> _PROBLEM DETAILS_: In full and without alteration, print the entries that follow.

[Saved entries]
┏━━
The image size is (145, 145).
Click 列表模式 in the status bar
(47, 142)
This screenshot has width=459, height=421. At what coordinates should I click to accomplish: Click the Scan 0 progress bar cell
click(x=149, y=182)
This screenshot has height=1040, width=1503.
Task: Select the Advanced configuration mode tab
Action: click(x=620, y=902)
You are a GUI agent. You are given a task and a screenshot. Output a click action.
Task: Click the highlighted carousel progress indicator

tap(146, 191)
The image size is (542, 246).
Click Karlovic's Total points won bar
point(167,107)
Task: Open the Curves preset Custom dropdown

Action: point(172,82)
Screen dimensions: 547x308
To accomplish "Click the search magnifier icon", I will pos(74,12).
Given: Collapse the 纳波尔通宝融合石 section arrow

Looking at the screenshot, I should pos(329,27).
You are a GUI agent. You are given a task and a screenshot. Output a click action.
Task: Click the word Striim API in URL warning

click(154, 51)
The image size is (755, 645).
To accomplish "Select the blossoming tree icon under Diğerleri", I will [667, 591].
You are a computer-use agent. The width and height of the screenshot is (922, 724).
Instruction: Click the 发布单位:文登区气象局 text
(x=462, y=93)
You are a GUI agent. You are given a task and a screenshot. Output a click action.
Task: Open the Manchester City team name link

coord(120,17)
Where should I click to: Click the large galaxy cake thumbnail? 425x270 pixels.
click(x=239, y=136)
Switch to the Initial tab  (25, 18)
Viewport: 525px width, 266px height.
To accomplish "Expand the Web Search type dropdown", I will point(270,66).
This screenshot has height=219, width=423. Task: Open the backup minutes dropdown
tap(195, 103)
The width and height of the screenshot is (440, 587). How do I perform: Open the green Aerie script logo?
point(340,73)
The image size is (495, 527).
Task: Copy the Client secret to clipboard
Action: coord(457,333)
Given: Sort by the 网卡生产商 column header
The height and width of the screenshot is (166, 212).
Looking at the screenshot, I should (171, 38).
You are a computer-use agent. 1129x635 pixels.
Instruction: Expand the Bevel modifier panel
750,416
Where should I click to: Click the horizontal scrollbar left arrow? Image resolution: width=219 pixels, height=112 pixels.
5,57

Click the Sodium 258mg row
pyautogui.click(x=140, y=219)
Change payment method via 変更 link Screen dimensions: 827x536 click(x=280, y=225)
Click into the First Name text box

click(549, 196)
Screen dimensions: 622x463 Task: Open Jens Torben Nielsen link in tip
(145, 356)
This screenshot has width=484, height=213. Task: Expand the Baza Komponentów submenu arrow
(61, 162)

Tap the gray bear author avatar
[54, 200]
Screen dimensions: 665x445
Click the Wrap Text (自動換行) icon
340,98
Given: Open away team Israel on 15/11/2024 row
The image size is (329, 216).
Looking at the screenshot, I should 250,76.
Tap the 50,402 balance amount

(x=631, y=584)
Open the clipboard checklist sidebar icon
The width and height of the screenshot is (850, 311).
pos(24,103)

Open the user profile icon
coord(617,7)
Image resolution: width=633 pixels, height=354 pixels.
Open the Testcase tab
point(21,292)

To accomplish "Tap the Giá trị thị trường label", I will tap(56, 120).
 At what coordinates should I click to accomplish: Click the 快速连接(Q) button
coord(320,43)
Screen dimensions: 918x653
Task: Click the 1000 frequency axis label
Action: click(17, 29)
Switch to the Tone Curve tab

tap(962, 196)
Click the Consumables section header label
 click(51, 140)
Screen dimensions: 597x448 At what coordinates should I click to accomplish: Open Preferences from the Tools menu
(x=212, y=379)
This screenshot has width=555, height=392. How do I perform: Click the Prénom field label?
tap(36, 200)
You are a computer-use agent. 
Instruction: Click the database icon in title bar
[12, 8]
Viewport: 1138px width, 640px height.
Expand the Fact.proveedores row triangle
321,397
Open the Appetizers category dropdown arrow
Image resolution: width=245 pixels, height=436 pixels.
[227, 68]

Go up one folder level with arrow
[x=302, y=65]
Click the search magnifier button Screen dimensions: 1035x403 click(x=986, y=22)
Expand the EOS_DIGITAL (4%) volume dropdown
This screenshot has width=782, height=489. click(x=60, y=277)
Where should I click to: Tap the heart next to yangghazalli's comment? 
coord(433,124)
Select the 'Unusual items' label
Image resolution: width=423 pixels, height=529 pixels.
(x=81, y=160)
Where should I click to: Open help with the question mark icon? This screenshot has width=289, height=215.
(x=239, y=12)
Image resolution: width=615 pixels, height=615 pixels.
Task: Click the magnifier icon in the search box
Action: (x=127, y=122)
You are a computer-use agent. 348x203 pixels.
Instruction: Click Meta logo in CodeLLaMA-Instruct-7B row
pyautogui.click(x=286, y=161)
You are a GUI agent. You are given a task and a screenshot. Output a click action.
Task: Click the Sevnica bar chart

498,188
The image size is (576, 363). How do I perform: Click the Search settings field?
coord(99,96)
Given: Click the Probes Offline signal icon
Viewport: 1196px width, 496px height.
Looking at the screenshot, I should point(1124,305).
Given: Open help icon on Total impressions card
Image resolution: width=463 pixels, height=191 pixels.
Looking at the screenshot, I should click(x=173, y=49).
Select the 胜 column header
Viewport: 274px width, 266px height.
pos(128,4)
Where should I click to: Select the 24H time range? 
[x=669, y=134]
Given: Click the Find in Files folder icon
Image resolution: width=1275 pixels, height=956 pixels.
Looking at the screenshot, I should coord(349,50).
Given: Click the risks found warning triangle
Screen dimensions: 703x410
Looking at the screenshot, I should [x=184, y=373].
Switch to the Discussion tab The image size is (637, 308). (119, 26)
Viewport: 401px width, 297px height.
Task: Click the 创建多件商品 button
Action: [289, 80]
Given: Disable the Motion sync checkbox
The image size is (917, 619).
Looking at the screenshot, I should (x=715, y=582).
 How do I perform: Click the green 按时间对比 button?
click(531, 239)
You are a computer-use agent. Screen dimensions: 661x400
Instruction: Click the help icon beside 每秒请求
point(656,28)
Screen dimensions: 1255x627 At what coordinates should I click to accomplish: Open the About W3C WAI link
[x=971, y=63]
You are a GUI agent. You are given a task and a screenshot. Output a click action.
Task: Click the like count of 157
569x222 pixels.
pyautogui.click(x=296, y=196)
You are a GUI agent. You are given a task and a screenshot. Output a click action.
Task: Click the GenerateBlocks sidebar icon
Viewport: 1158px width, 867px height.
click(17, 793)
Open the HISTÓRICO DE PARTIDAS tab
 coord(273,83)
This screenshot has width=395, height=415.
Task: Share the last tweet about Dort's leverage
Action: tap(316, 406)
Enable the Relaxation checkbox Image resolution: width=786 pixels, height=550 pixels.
┗━━
> _EXERCISE SOLUTION_:
The image size is (145, 145).
Click 列表模式 in the status bar
(47, 142)
This screenshot has width=459, height=421. At what coordinates should I click to accomplish: Click the Scan 0 progress bar cell
click(x=149, y=182)
This screenshot has height=1040, width=1503.
Task: Select the Advanced configuration mode tab
Action: click(x=620, y=902)
You are a GUI agent. You are given a task and a screenshot. Output a click action.
Task: Click the highlighted carousel progress indicator

tap(146, 191)
The image size is (542, 246).
Click Karlovic's Total points won bar
point(167,107)
Task: Open the Curves preset Custom dropdown

Action: point(172,82)
Screen dimensions: 547x308
To accomplish "Click the search magnifier icon", I will pos(74,12).
Given: Collapse the 纳波尔通宝融合石 section arrow

Looking at the screenshot, I should pos(329,27).
You are a GUI agent. You are given a task and a screenshot. Output a click action.
Task: Click the word Striim API in URL warning

click(154, 51)
The image size is (755, 645).
To accomplish "Select the blossoming tree icon under Diğerleri", I will [667, 591].
You are a computer-use agent. The width and height of the screenshot is (922, 724).
Instruction: Click the 发布单位:文登区气象局 text
(x=462, y=93)
You are a GUI agent. You are given a task and a screenshot. Output a click action.
Task: Open the Manchester City team name link

coord(120,17)
Where should I click to: Click the large galaxy cake thumbnail? 425x270 pixels.
click(x=239, y=136)
Switch to the Initial tab  (25, 18)
Viewport: 525px width, 266px height.
To accomplish "Expand the Web Search type dropdown", I will point(270,66).
This screenshot has height=219, width=423. Task: Open the backup minutes dropdown
tap(195, 103)
The width and height of the screenshot is (440, 587). How do I perform: Open the green Aerie script logo?
point(340,73)
The image size is (495, 527).
Task: Copy the Client secret to clipboard
Action: coord(457,333)
Given: Sort by the 网卡生产商 column header
The height and width of the screenshot is (166, 212).
Looking at the screenshot, I should (171, 38).
You are a computer-use agent. 1129x635 pixels.
Instruction: Expand the Bevel modifier panel
750,416
Where should I click to: Click the horizontal scrollbar left arrow? Image resolution: width=219 pixels, height=112 pixels.
5,57

Click the Sodium 258mg row
pyautogui.click(x=140, y=219)
Change payment method via 変更 link Screen dimensions: 827x536 click(x=280, y=225)
Click into the First Name text box

click(549, 196)
Screen dimensions: 622x463 Task: Open Jens Torben Nielsen link in tip
(145, 356)
This screenshot has width=484, height=213. Task: Expand the Baza Komponentów submenu arrow
(61, 162)

Tap the gray bear author avatar
[54, 200]
Screen dimensions: 665x445
Click the Wrap Text (自動換行) icon
340,98
Given: Open away team Israel on 15/11/2024 row
The image size is (329, 216).
Looking at the screenshot, I should 250,76.
Tap the 50,402 balance amount

(x=631, y=584)
Open the clipboard checklist sidebar icon
The width and height of the screenshot is (850, 311).
pos(24,103)

Open the user profile icon
coord(617,7)
Image resolution: width=633 pixels, height=354 pixels.
Open the Testcase tab
point(21,292)

To accomplish "Tap the Giá trị thị trường label", I will tap(56, 120).
 At what coordinates should I click to accomplish: Click the 快速连接(Q) button
coord(320,43)
Screen dimensions: 918x653
Task: Click the 1000 frequency axis label
Action: click(17, 29)
Switch to the Tone Curve tab

tap(962, 196)
Click the Consumables section header label
 click(51, 140)
Screen dimensions: 597x448 At what coordinates should I click to accomplish: Open Preferences from the Tools menu
(x=212, y=379)
This screenshot has width=555, height=392. How do I perform: Click the Prénom field label?
tap(36, 200)
You are a computer-use agent. 
Instruction: Click the database icon in title bar
[12, 8]
Viewport: 1138px width, 640px height.
Expand the Fact.proveedores row triangle
321,397
Open the Appetizers category dropdown arrow
Image resolution: width=245 pixels, height=436 pixels.
[227, 68]

Go up one folder level with arrow
[x=302, y=65]
Click the search magnifier button Screen dimensions: 1035x403 click(x=986, y=22)
Expand the EOS_DIGITAL (4%) volume dropdown
This screenshot has width=782, height=489. click(x=60, y=277)
Where should I click to: Tap the heart next to yangghazalli's comment? 
coord(433,124)
Select the 'Unusual items' label
Image resolution: width=423 pixels, height=529 pixels.
(x=81, y=160)
Where should I click to: Open help with the question mark icon? This screenshot has width=289, height=215.
(x=239, y=12)
Image resolution: width=615 pixels, height=615 pixels.
Task: Click the magnifier icon in the search box
Action: (x=127, y=122)
You are a computer-use agent. 348x203 pixels.
Instruction: Click Meta logo in CodeLLaMA-Instruct-7B row
pyautogui.click(x=286, y=161)
You are a GUI agent. You are given a task and a screenshot. Output a click action.
Task: Click the Sevnica bar chart

498,188
The image size is (576, 363). How do I perform: Click the Search settings field?
coord(99,96)
Given: Click the Probes Offline signal icon
Viewport: 1196px width, 496px height.
Looking at the screenshot, I should point(1124,305).
Given: Open help icon on Total impressions card
Image resolution: width=463 pixels, height=191 pixels.
Looking at the screenshot, I should click(x=173, y=49).
Select the 胜 column header
Viewport: 274px width, 266px height.
pos(128,4)
Where should I click to: Select the 24H time range? 
[x=669, y=134]
Given: Click the Find in Files folder icon
Image resolution: width=1275 pixels, height=956 pixels.
Looking at the screenshot, I should coord(349,50).
Given: Click the risks found warning triangle
Screen dimensions: 703x410
Looking at the screenshot, I should [x=184, y=373].
Switch to the Discussion tab The image size is (637, 308). (119, 26)
Viewport: 401px width, 297px height.
Task: Click the 创建多件商品 button
Action: [289, 80]
Given: Disable the Motion sync checkbox
The image size is (917, 619).
Looking at the screenshot, I should (x=715, y=582).
 How do I perform: Click the green 按时间对比 button?
click(531, 239)
You are a computer-use agent. Screen dimensions: 661x400
Instruction: Click the help icon beside 每秒请求
point(656,28)
Screen dimensions: 1255x627 At what coordinates should I click to accomplish: Open the About W3C WAI link
[x=971, y=63]
You are a GUI agent. You are given a task and a screenshot. Output a click action.
Task: Click the like count of 157
569x222 pixels.
pyautogui.click(x=296, y=196)
You are a GUI agent. You are given a task and a screenshot. Output a click action.
Task: Click the GenerateBlocks sidebar icon
Viewport: 1158px width, 867px height.
click(17, 793)
Open the HISTÓRICO DE PARTIDAS tab
 coord(273,83)
This screenshot has width=395, height=415.
Task: Share the last tweet about Dort's leverage
Action: tap(316, 406)
Enable the Relaxation checkbox Image resolution: width=786 pixels, height=550 pixels.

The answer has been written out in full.